> **WHAT TO PRODUCE**:
In the entries below, how many lines contain "computer"? Answer with the number and nothing else.

> **INFORMATION GIVEN**:

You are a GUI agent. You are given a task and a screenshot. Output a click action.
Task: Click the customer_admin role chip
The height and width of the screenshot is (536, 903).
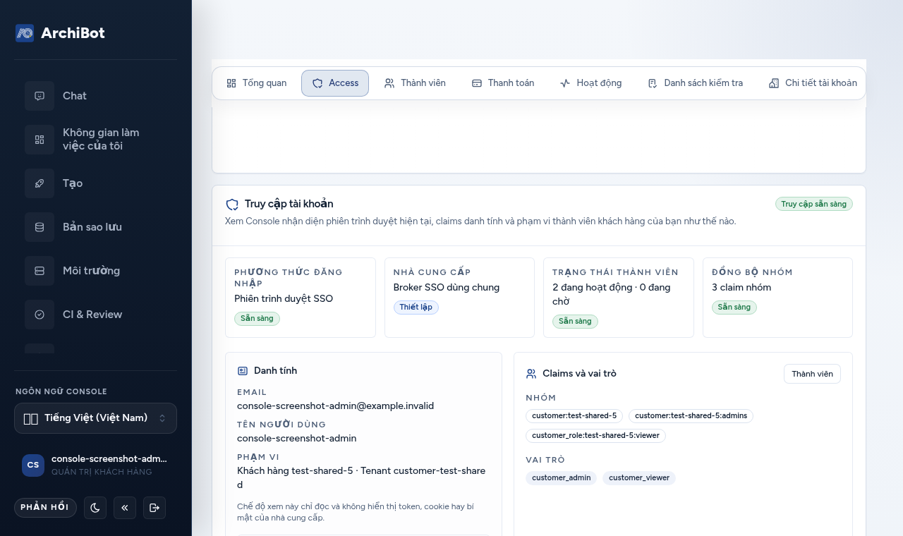point(562,478)
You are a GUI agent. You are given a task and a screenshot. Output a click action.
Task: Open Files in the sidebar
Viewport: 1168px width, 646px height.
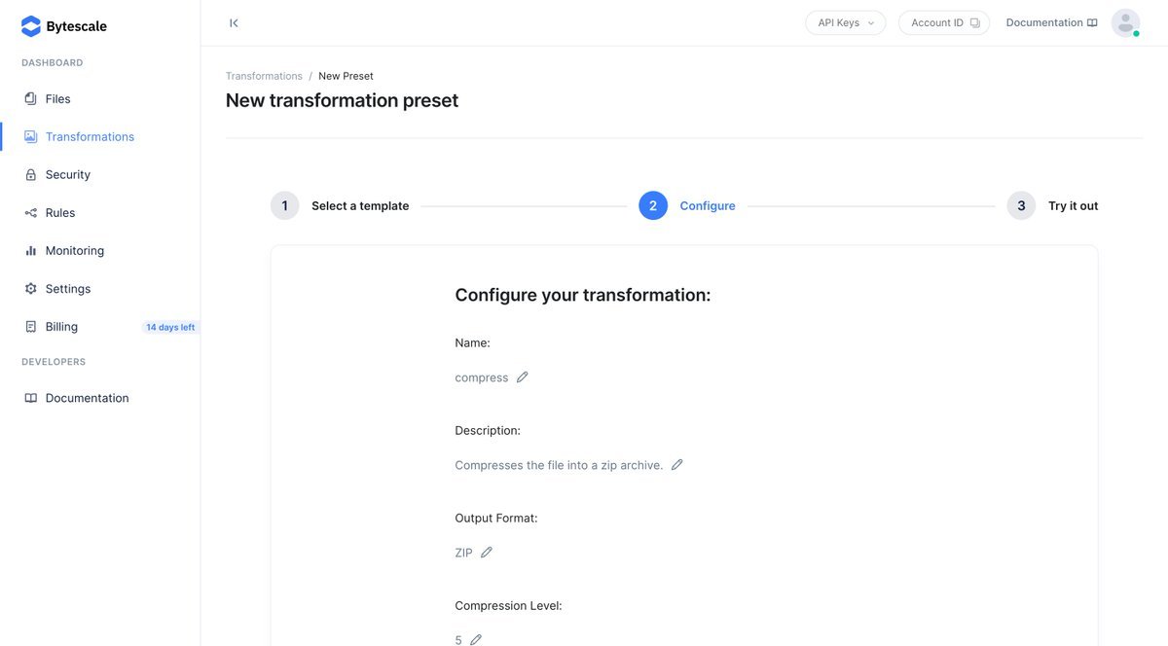[57, 99]

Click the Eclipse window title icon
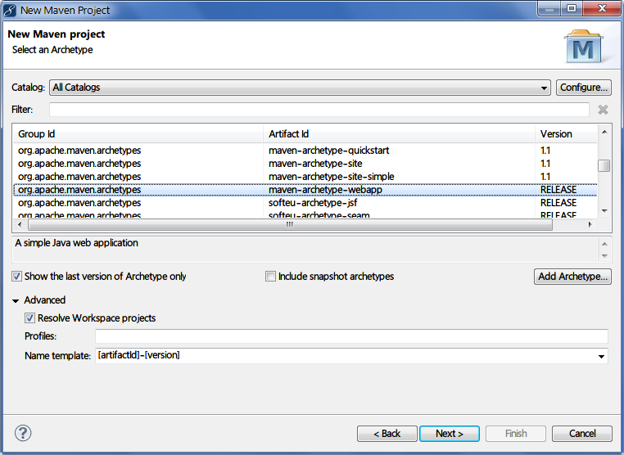point(10,10)
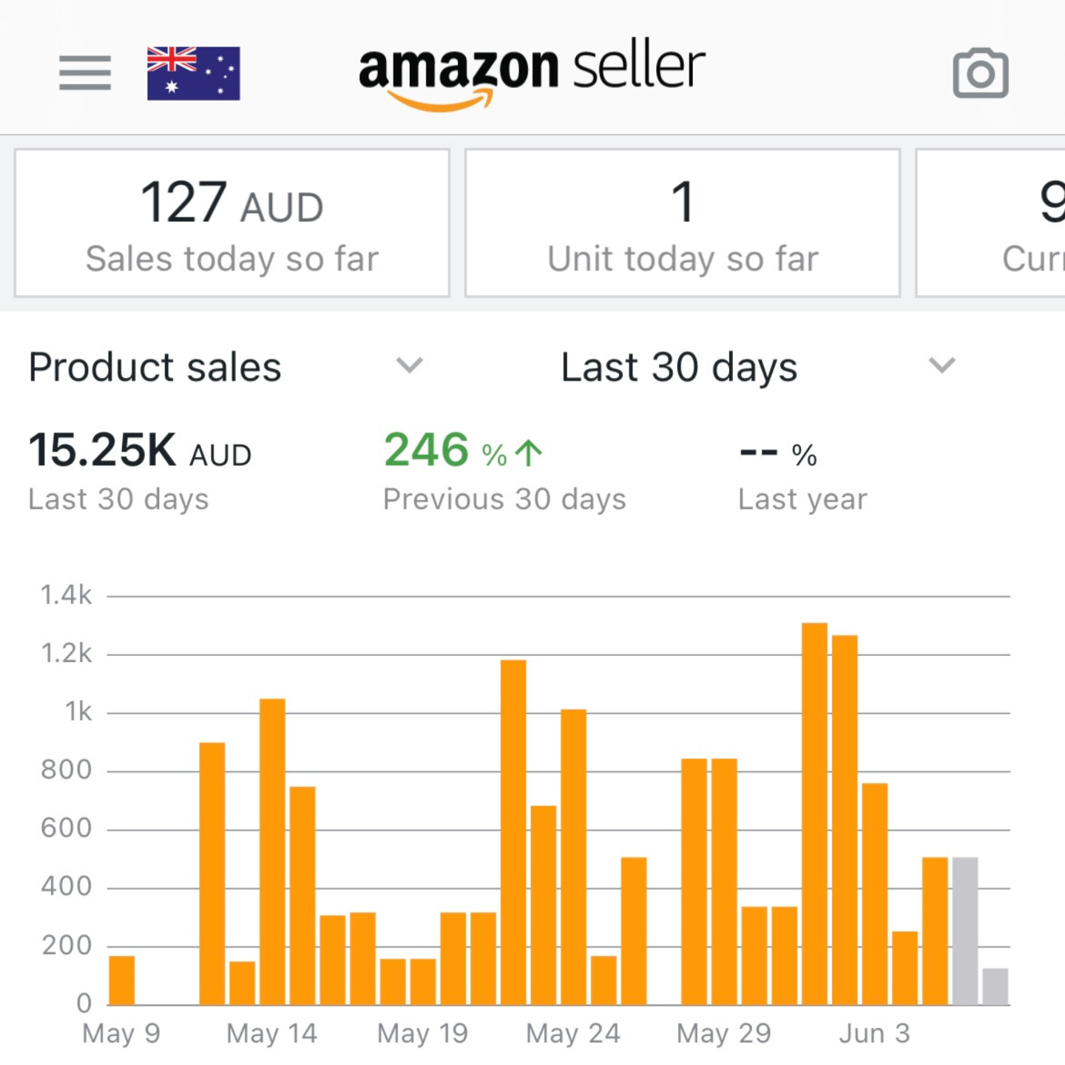Viewport: 1065px width, 1065px height.
Task: Tap the Amazon Seller logo
Action: [531, 75]
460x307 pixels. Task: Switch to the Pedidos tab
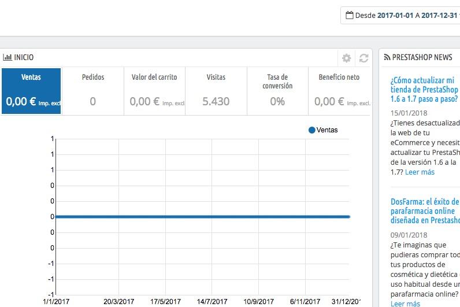[x=92, y=90]
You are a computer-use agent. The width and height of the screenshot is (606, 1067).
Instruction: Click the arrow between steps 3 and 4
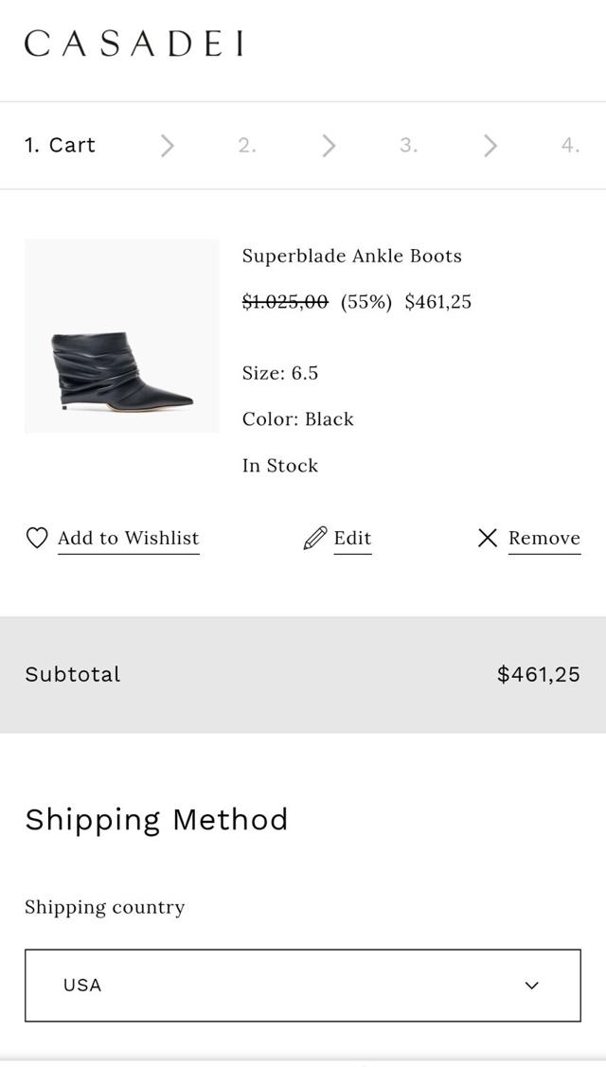[490, 145]
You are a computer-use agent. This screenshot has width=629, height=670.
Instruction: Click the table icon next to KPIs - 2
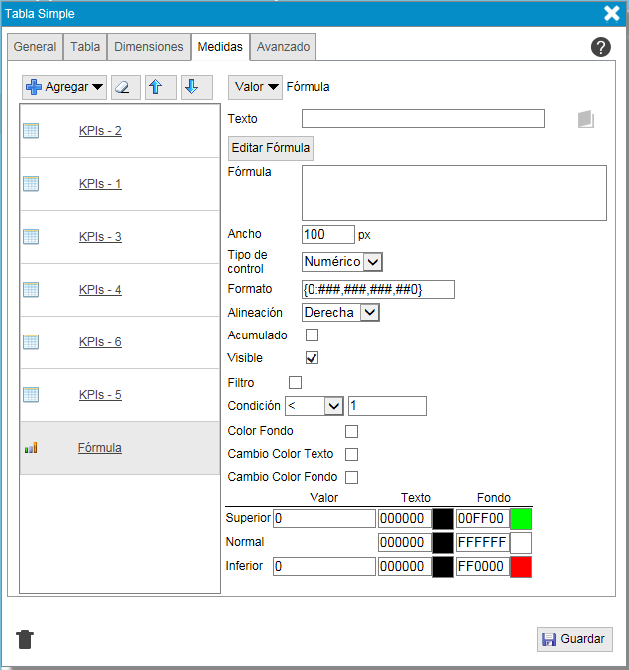[31, 131]
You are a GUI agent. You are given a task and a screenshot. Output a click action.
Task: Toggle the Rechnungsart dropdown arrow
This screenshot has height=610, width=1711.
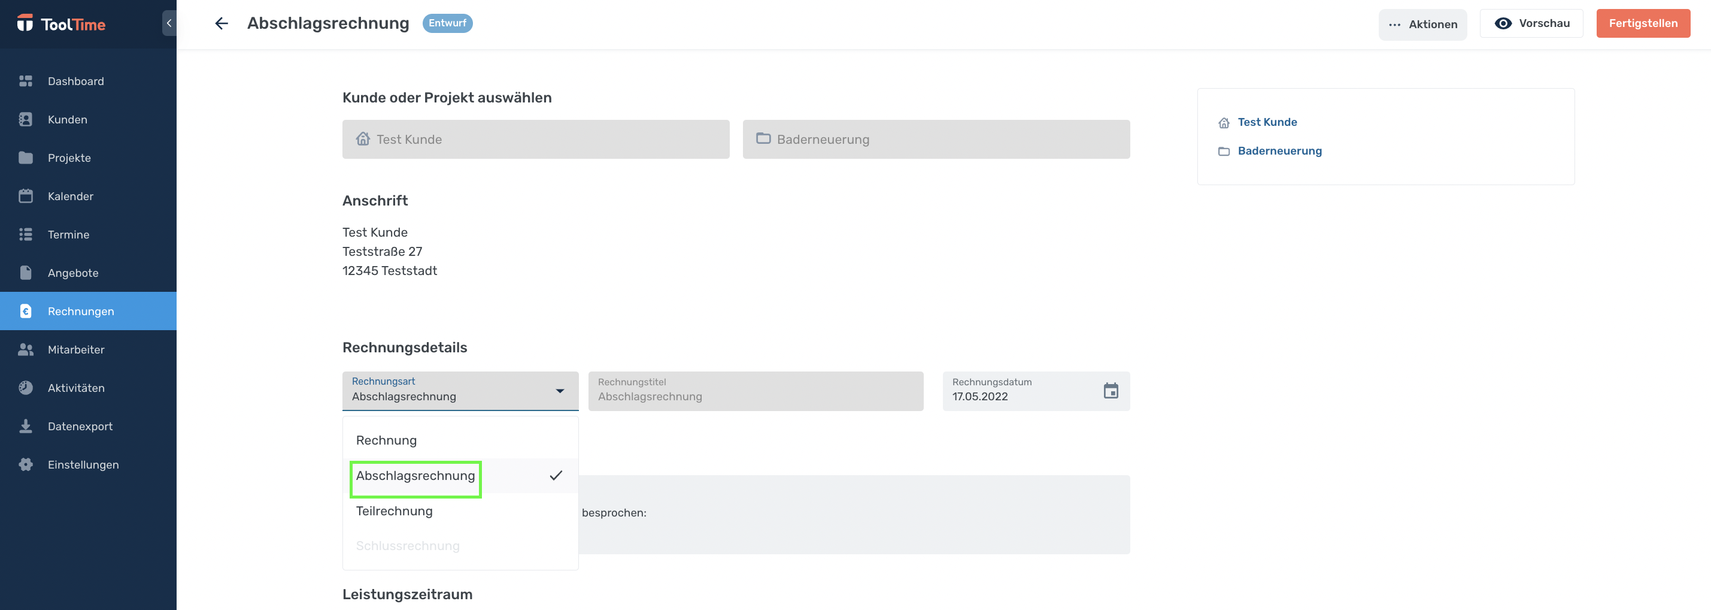click(560, 391)
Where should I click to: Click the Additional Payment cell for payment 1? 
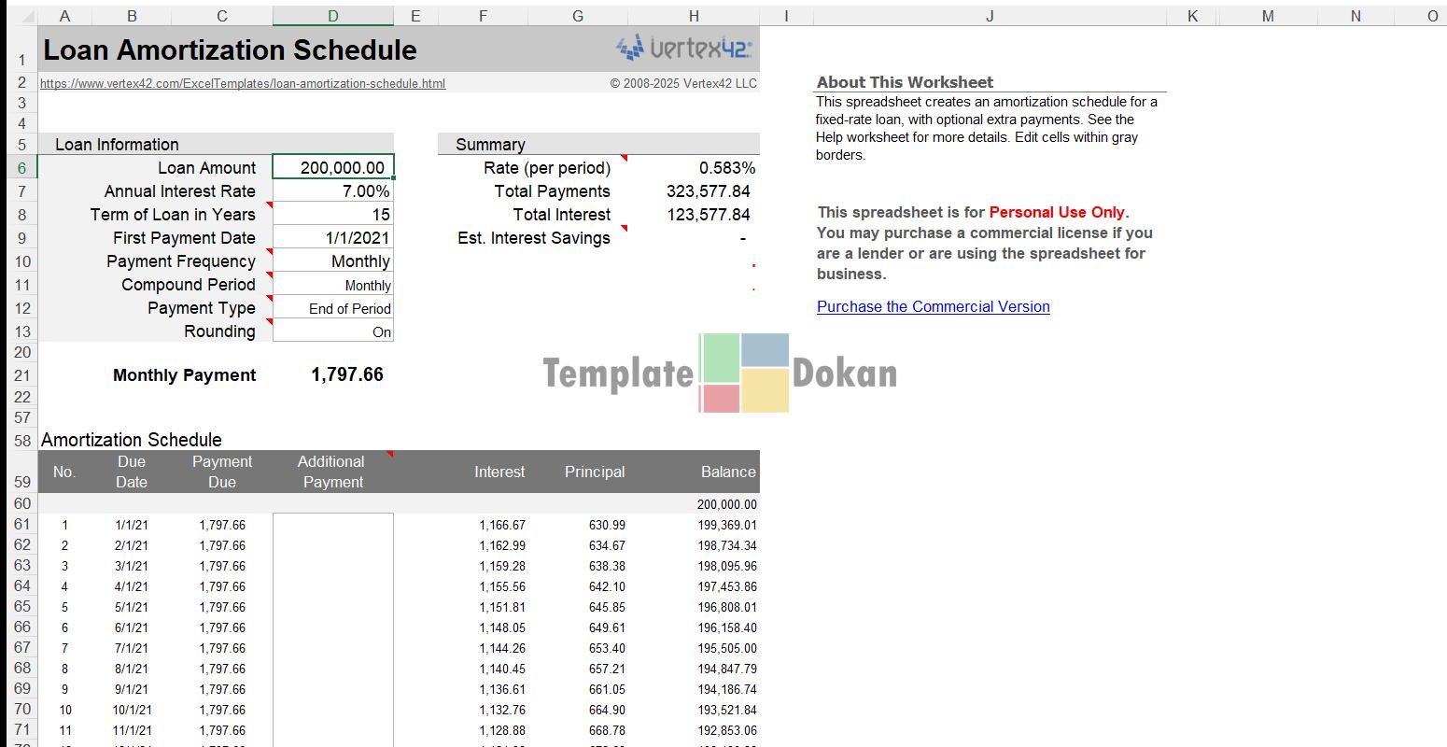[333, 525]
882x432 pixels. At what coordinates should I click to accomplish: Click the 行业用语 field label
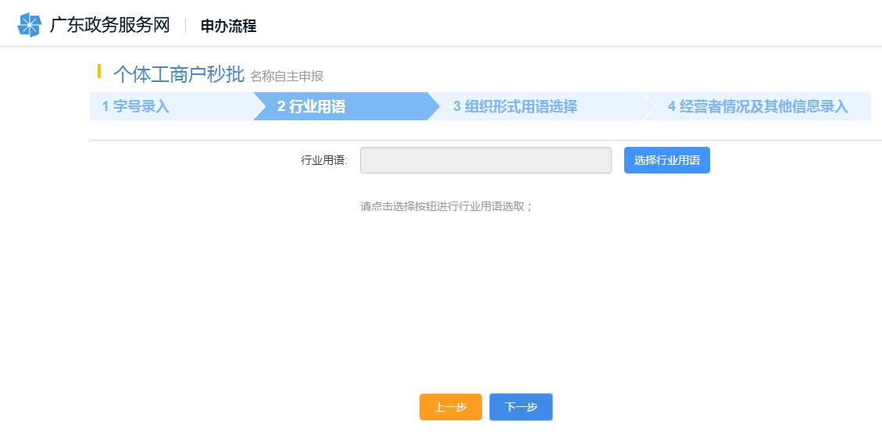(324, 161)
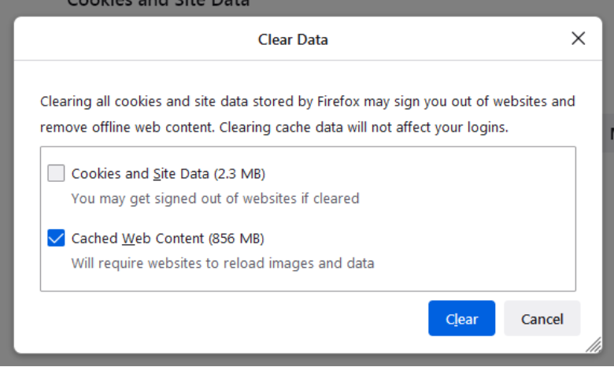
Task: Click the blue Clear button
Action: click(461, 318)
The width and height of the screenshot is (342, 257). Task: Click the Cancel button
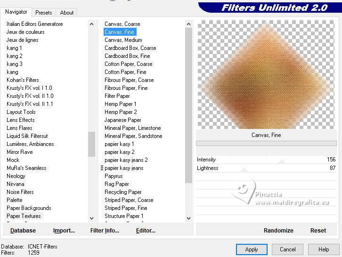[x=287, y=249]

> **RESPONSE**:
2